4 italiani su 10 frustrati a tavola

Vorrei mangiare più sano ma non ci riesco: è questa l’affermazione che più e meglio descrive il proprio rapporto con il cibo di quasi il 37% degli italiani (quasi 4 italiani su 10), quota che sale al 40,5% tra i 30-44enni, a oltre il 40% tra le donne e sopra il 43% tra le casalinghe.
È quanto emerge dal primo rapporto Coldiretti / Censis sulle abitudini alimentari degli italiani dal quale si evidenzia che i frustrati sono in numero superiore al quasi 33% degli italiani, che dichiara di seguire una dieta sana perché l’alimentazione è tra i fattori importanti per la salute, e sono soprattutto gli anziani (40,3%) e i laureati (37,6%) a praticare questa tendenza salutista.
Informarsi sul cibo per gli italiani è sempre più importante; infatti, quasi il 62% degli intervistati si dichiara molto informato sui valori nutrizionali, le calorie e i grassi riguardanti i vari alimenti. Non a caso il 34% degli intervistati ritiene, poi, che la propria alimentazione dipenda in via prioritaria da caratteristiche e scelte soggettive, il 30,4% dalla tradizione familiare, e poco meno del 19% da quello che si può permettere, tenuto conto del reddito e dei prezzi.

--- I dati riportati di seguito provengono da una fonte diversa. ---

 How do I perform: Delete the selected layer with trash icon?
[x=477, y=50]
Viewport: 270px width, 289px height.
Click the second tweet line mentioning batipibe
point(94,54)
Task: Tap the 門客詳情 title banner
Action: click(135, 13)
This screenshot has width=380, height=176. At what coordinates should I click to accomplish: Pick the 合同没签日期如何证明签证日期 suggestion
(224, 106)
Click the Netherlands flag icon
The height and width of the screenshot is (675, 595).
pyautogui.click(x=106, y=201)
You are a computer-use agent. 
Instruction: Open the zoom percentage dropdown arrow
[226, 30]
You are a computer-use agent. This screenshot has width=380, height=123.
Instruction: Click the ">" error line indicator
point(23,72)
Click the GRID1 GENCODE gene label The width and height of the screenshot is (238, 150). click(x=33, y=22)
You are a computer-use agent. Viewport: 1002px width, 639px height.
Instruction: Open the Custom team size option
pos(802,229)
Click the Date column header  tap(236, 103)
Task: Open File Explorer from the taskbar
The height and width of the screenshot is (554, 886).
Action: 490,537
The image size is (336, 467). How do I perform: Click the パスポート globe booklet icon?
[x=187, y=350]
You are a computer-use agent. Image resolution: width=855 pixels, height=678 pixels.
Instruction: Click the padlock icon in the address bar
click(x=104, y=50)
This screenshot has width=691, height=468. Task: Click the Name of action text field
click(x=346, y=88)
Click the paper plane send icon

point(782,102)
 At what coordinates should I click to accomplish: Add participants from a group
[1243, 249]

Quanto alle principali fonti di informazione sugli alimenti oltre alla televisione, è il web (51,1%) la fonte primaria per coloro che le cercano, seguono quotidiani, settimanali e periodici (34%), poi i familiari e gli amici (25,5%) e il 25,6% ricorre invece ai negozianti e al personale del punto vendita.
Emerge un'importante segmentazione dei comportamenti, con oltre 1/3 degli italiani che riconosce il valore dell’alimentazione e si comporta di conseguenza, 1/3 che per stile di vita, tentazioni e stress, pur consapevole, non riesce a comportarsi correttamente, e 1/3 che non è attento alla tavola per mancanza di conoscenza.